You and your children deserve better than this. Please contact women’s aid before something terrible happens when he’s angry.

suburbophobe · 26/06/2023 03:50

He really is a dreadful role model for your kids.

Do you want them to turn out like that 20 years down the line?

Please stop funding his drink and weed habit. It needs to go towards you and the kids.
So long as you facilitate that he has no reason to look for work.

FluffyFlannery · 26/06/2023 03:55

How awful. You know what you need to do. He’s not redeemable. Just focus on a life with you and your children without him near you.

Bananalanacake · 26/06/2023 05:50

I imagine if they didn't have DC together she would be long gone. You still need to leave, not good to have a violent father.

MrsSamR · 26/06/2023 06:02

You need to stop making excuses for him and get him away from you and your kids before this gets any worse. It sounds like your life is pretty entangled with his equally useless friends if they live just down the street. Is your house rented or do you have a mortgage? If the former I'd try and move away to get a fresh start. Try and find work and set an example for your kids.

WilkinsonM · 26/06/2023 06:03

What's it going to take for you to accept he's a terrible dad and terrible partner and get rid of him?

Gytgyt · 26/06/2023 06:06

As soon as I read your post I thought is he 15 having friends call for him. Why on earth have you had 3 kids to this man? You need to look for work OP I'm surprised you have spare money to give him in the first place.

Theos · 26/06/2023 06:07

He’s dealing

Mumz1 · 26/06/2023 08:54

If he’s had cocaine and alcohol addiction then he shouldn’t be taking weed and beer. This is never going to change while this cycle continues.

Do be careful though as he seems dangerous and men like that are at their most dangerous when they feel threatened and their partner is leaving them.

Get some specialist advice from women’s charities and plan your move carefully before you do anything to make sure you and the children will be safe.

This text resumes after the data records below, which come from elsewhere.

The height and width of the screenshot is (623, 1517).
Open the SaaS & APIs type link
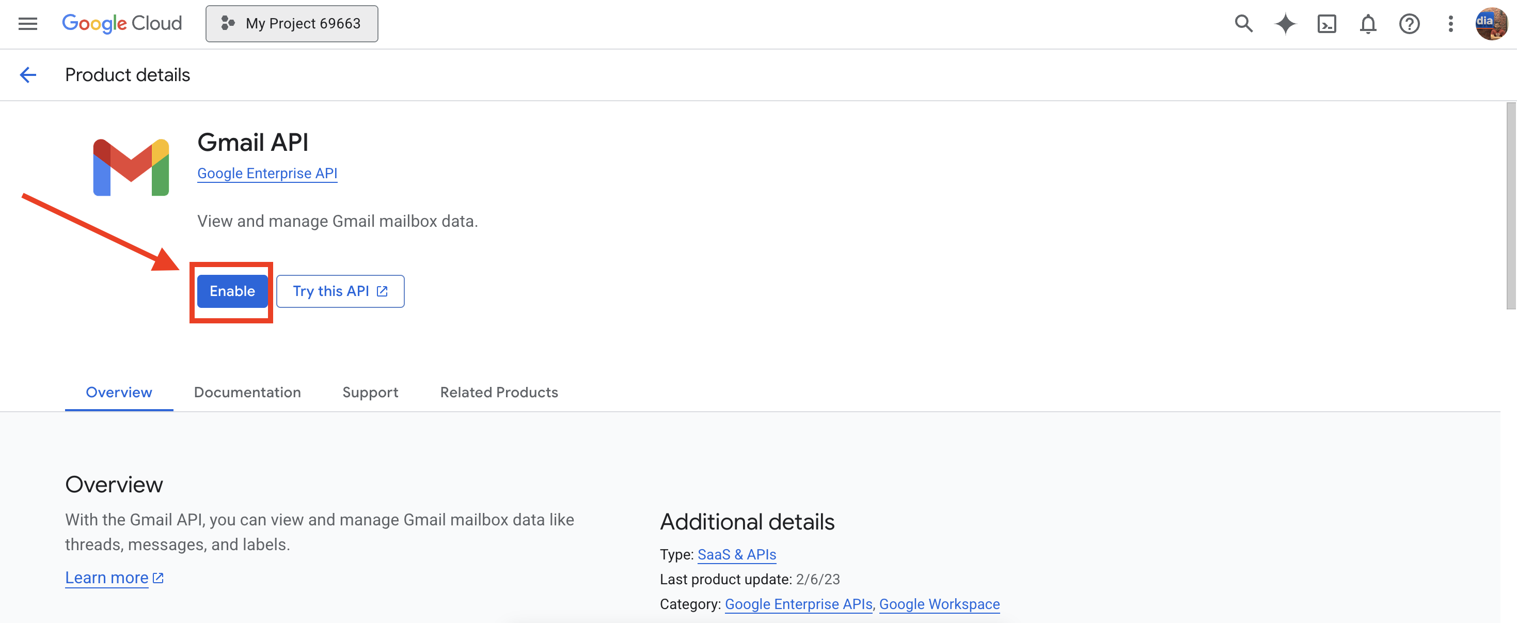[736, 555]
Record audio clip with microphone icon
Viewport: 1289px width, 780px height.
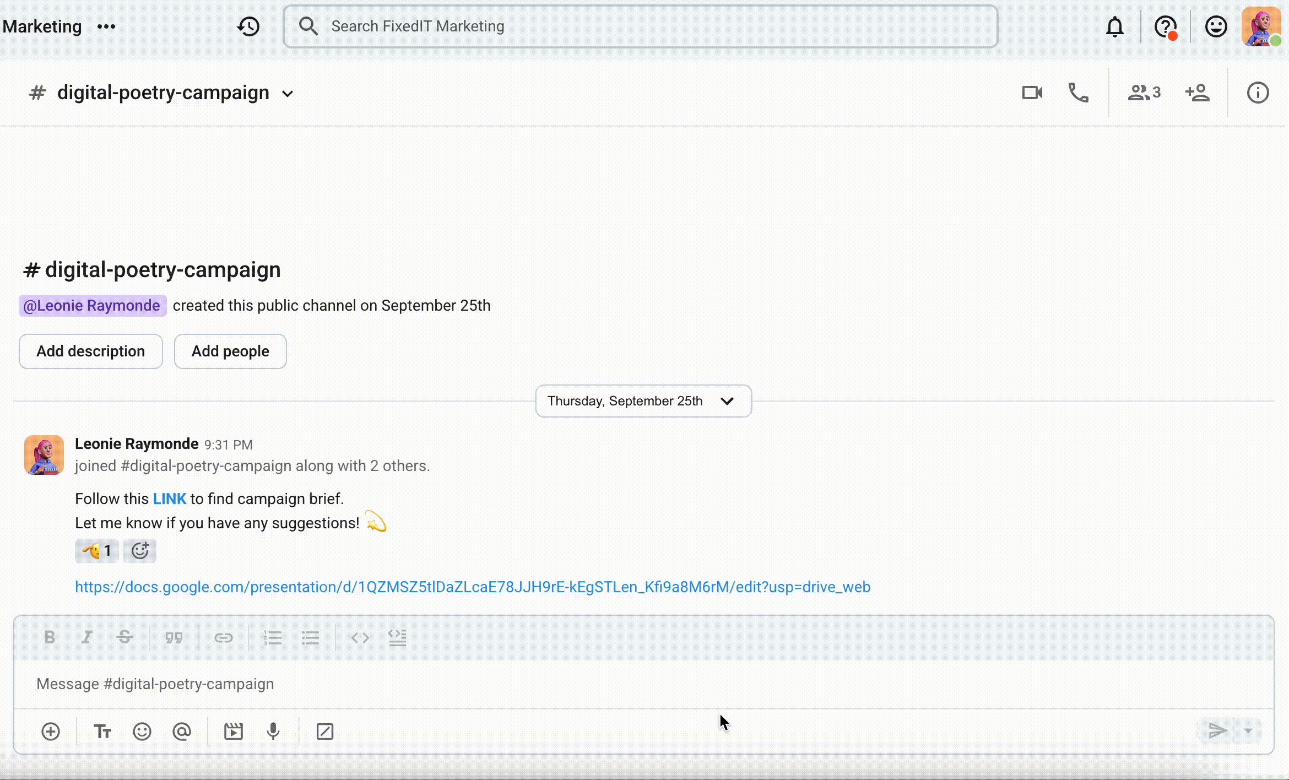[273, 732]
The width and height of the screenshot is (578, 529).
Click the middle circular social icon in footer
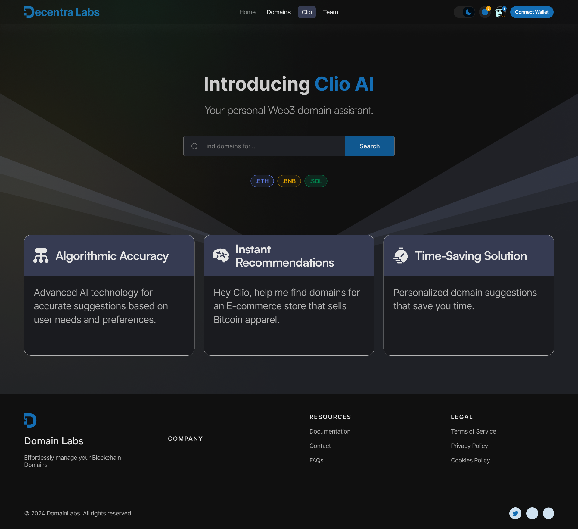532,513
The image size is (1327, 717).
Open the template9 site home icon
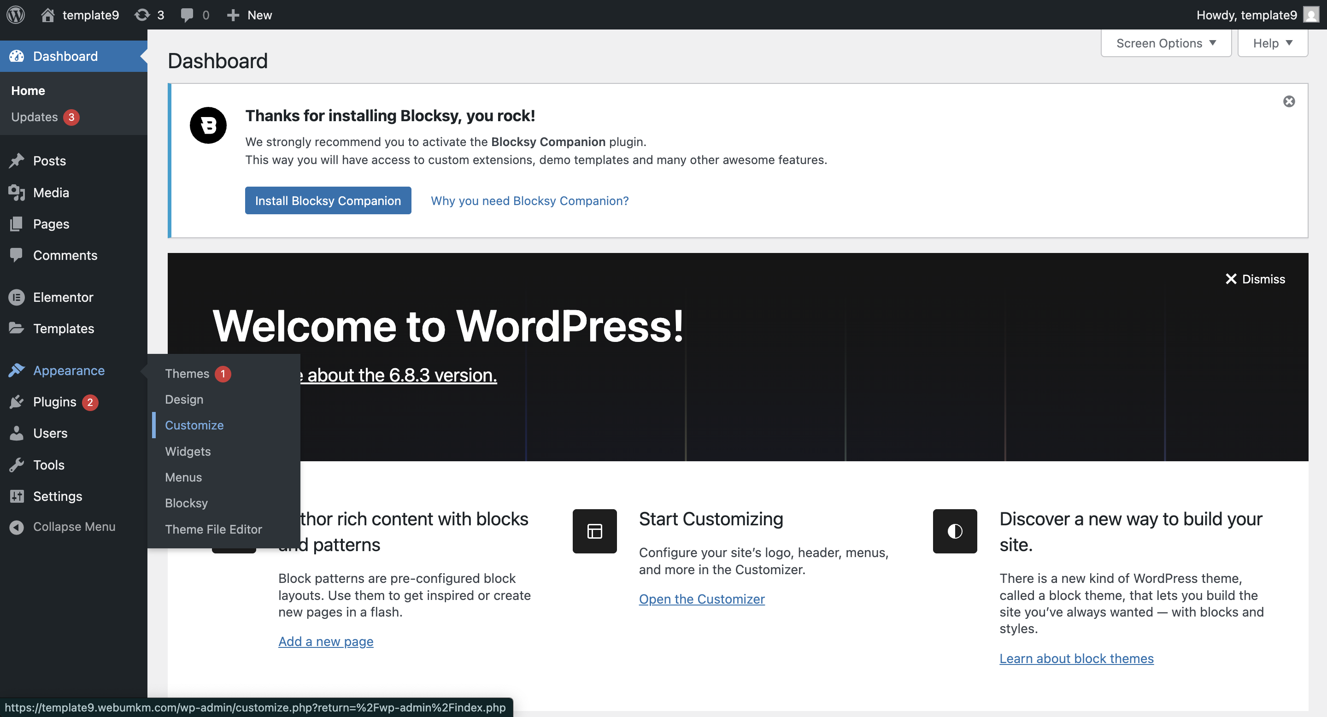tap(47, 14)
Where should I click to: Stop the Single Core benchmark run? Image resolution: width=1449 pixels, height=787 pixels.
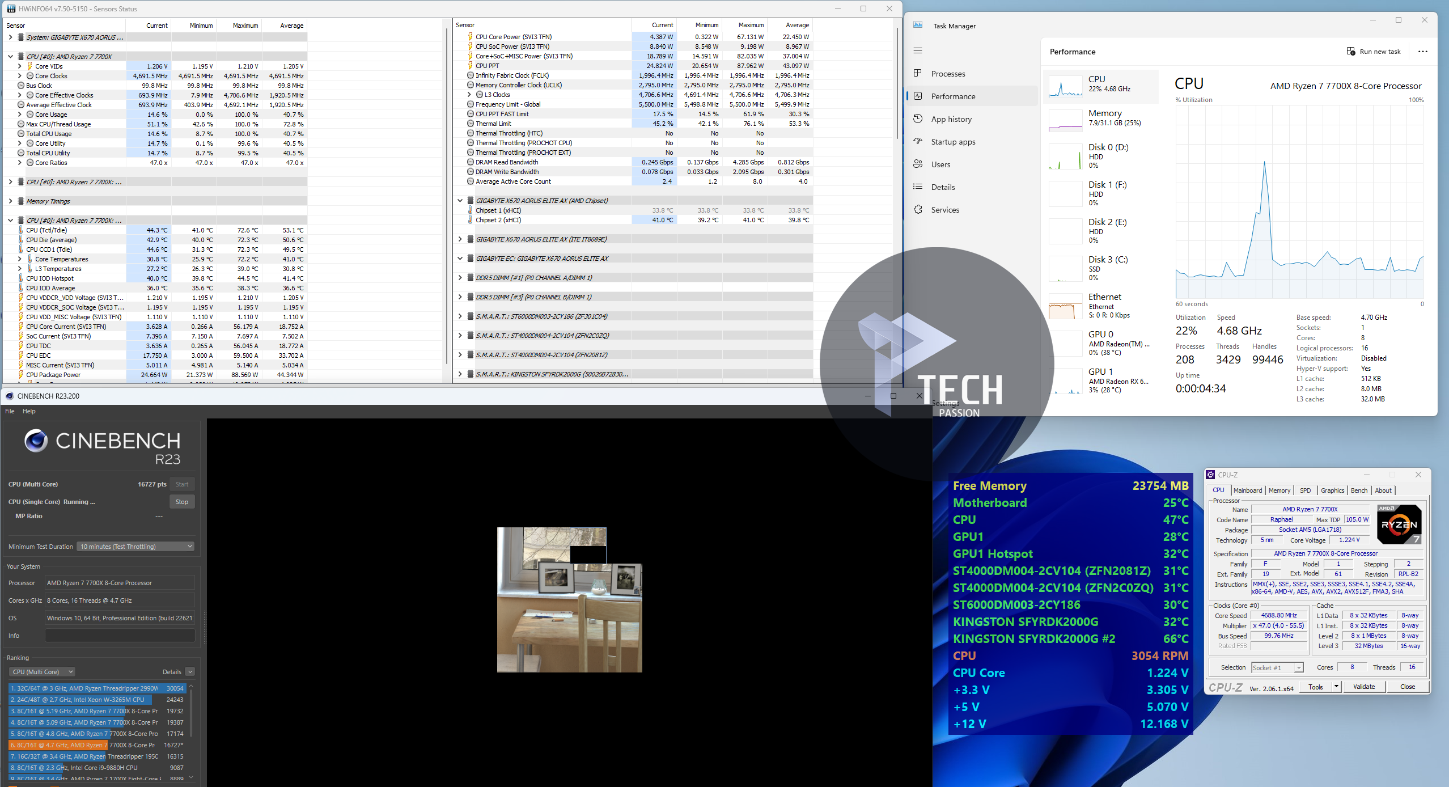[x=181, y=502]
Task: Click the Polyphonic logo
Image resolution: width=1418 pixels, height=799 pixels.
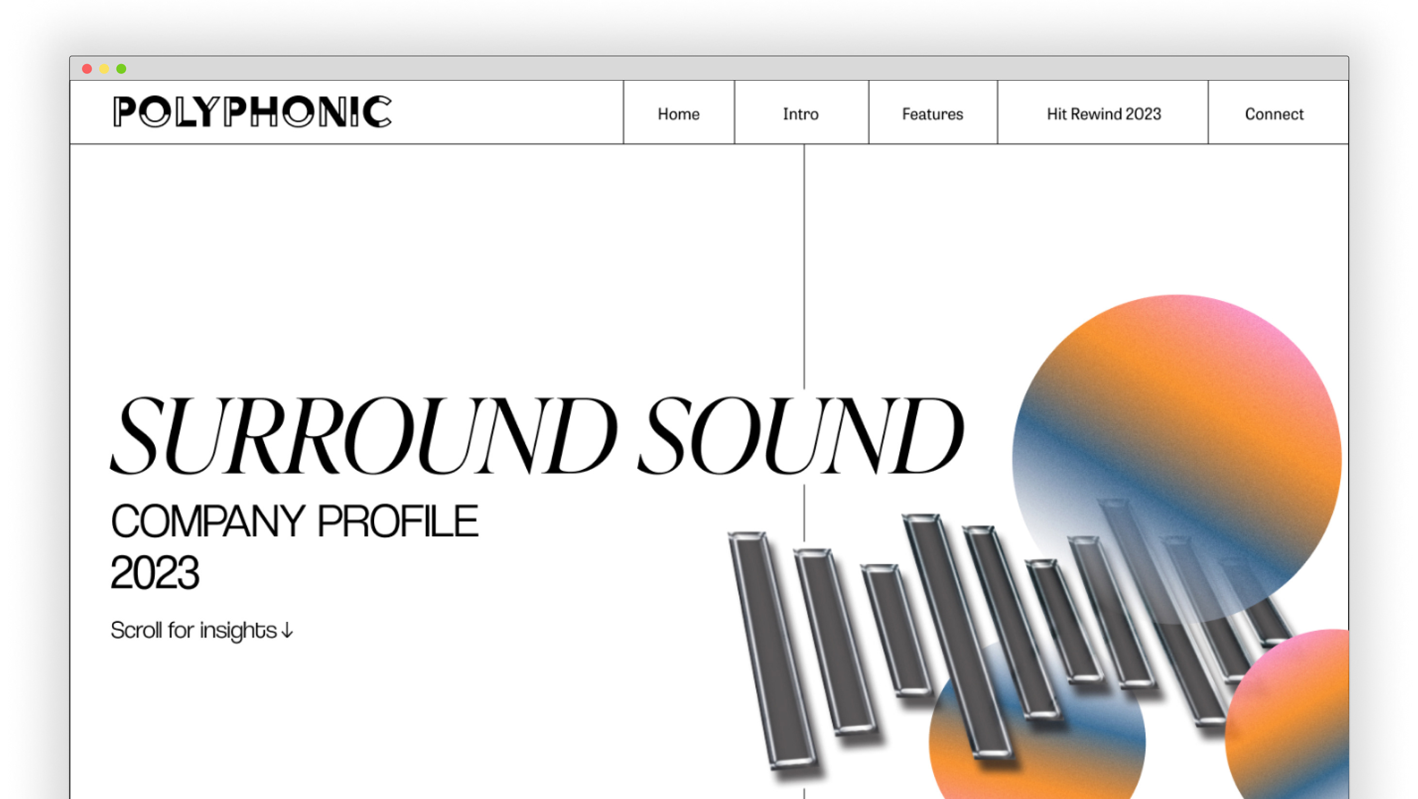Action: coord(252,112)
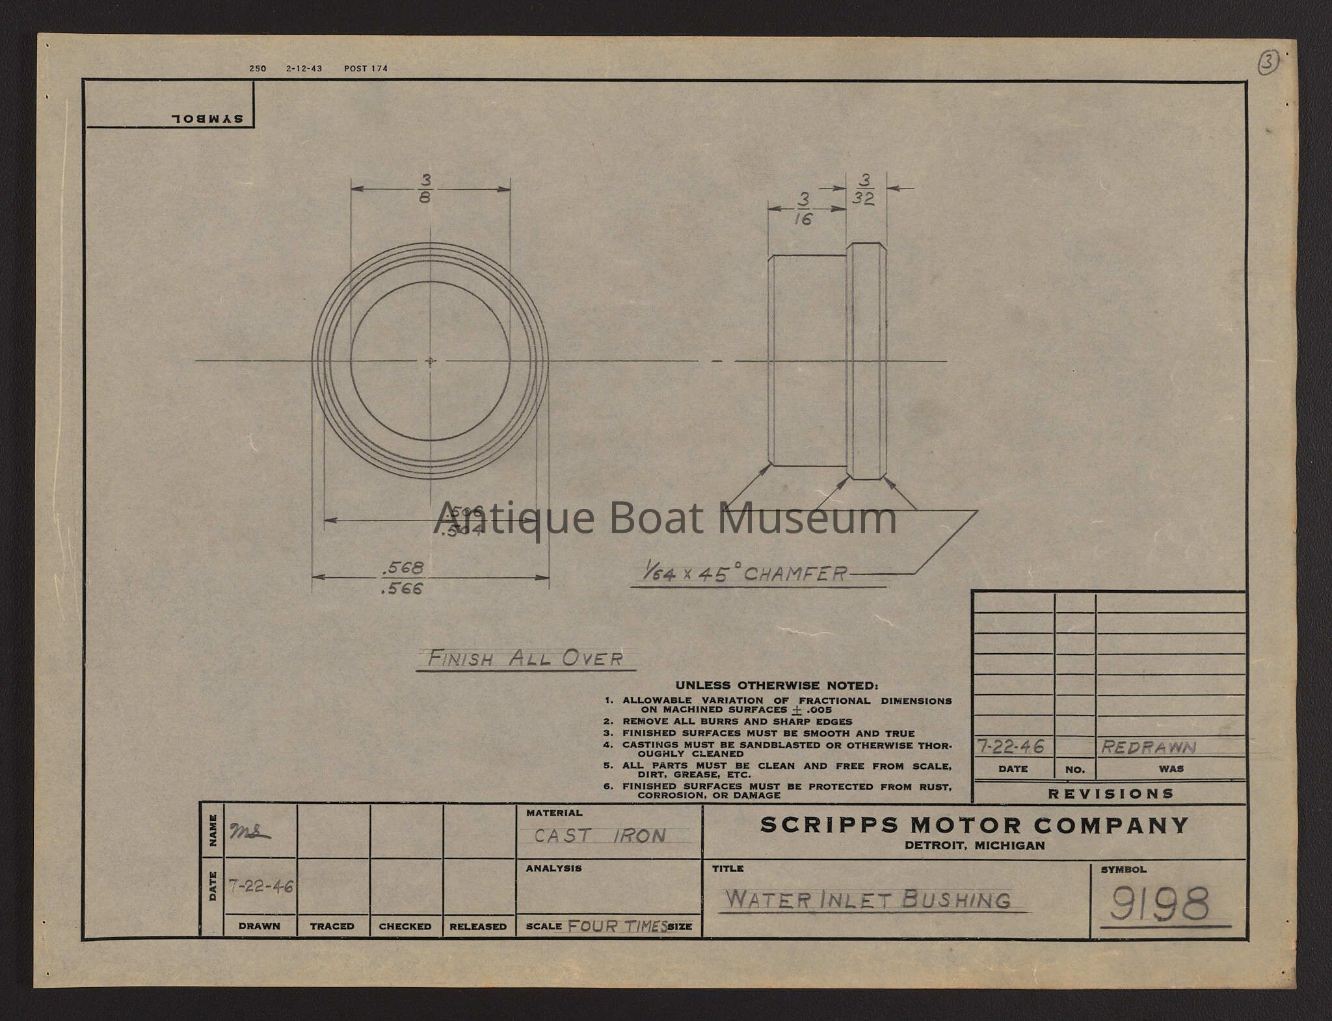Click the 7-22-46 date in revisions table
The height and width of the screenshot is (1021, 1332).
tap(1011, 746)
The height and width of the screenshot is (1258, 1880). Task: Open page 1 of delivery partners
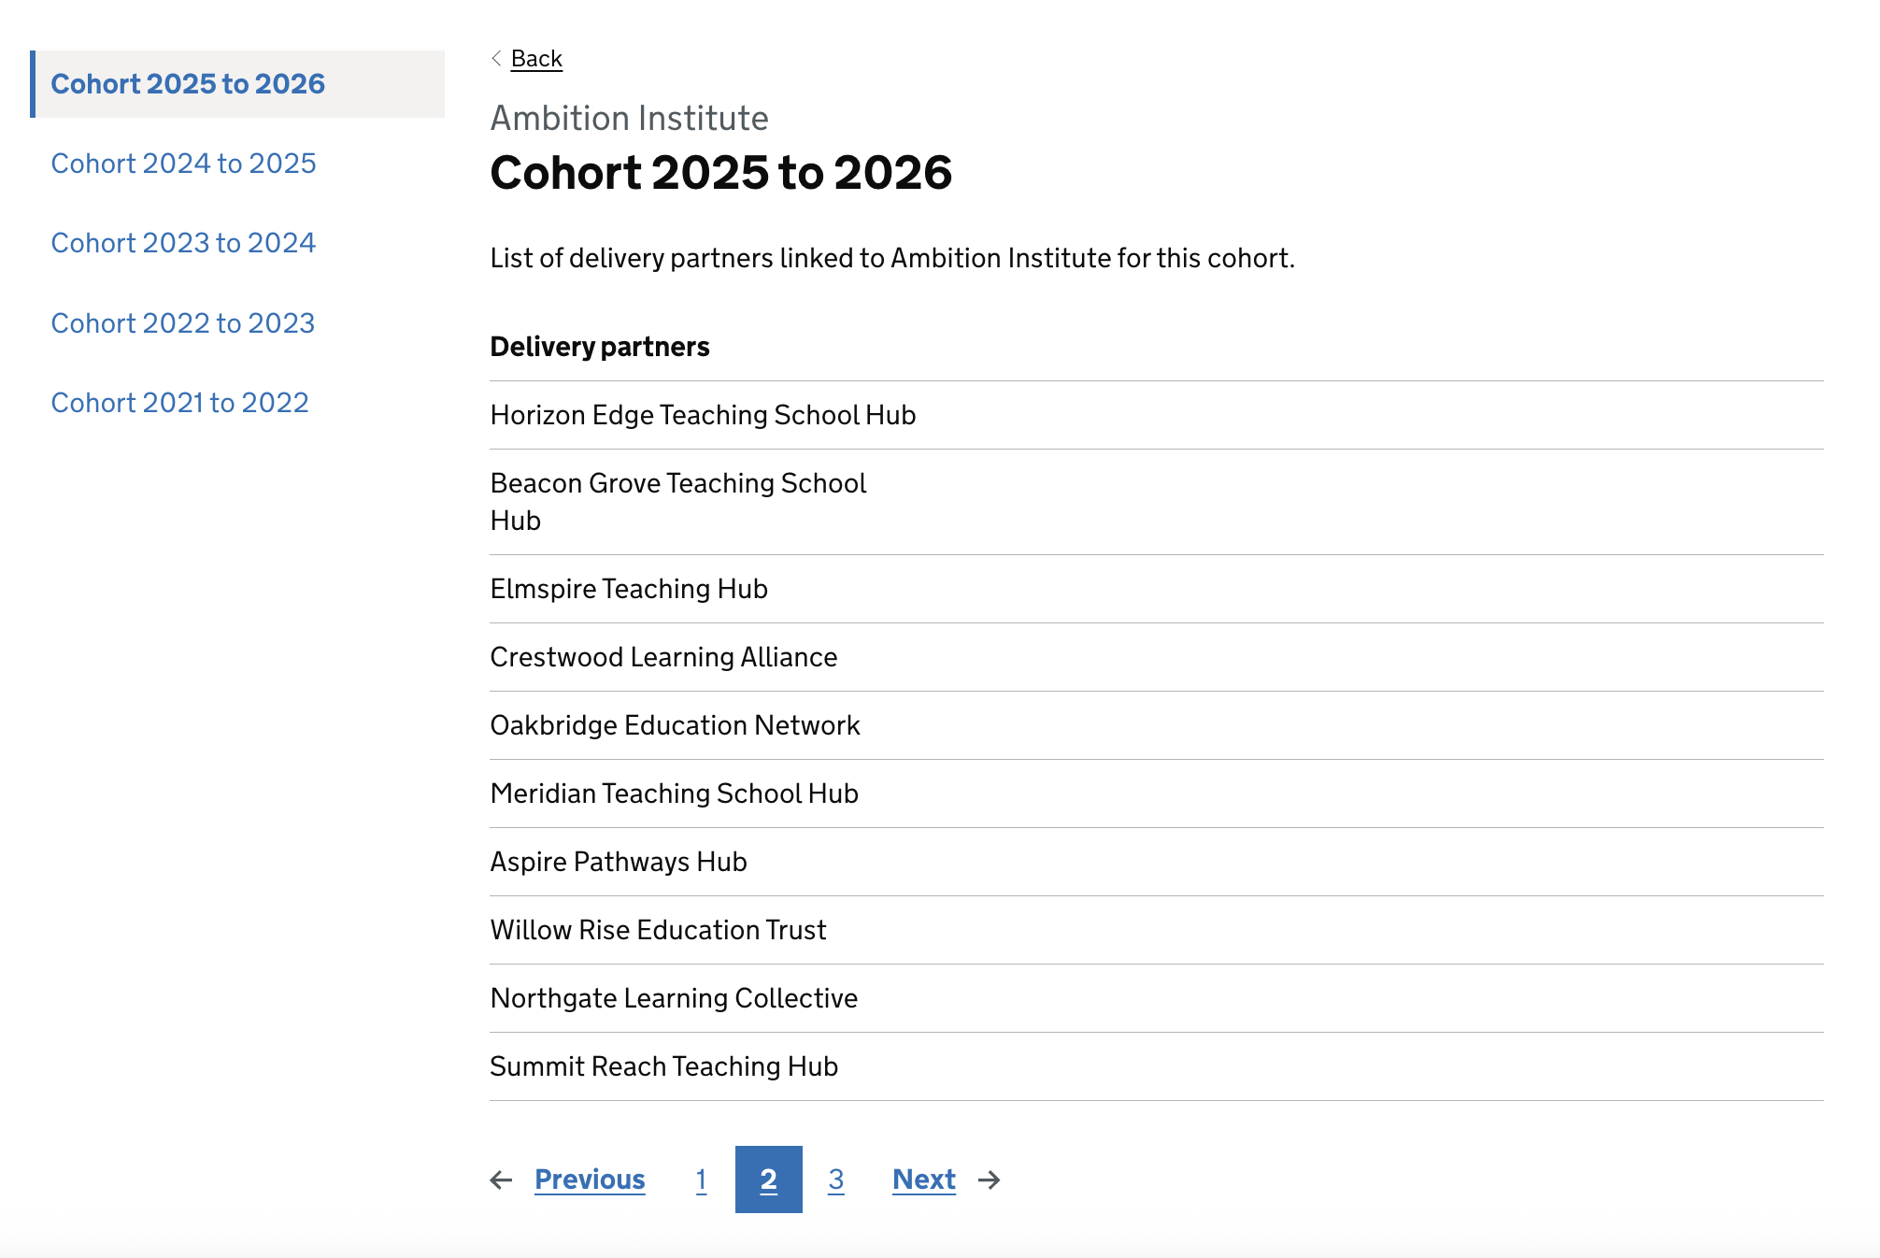[x=702, y=1180]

Sandra1984 · 26/06/2023 09:30

Mommycool24 · 25/06/2023 23:22

Yes currently out of work. Long story short he had severe mental health problems & cocaine & prescription tablet addiction for years. About 4ish months ago he snapped mentally and took a bad, violent, paranoid breakdown. This went on for about 8 weeks. When he came out of it he took the step and said changes where being made. He stopped cocaine & tablets completely & got the help he needed & is in recovery for those two things. Hence why he hasn't been working.

In recovery by smoking weed and drinking large amounts of alcohol. That’s one “interesting” recovery.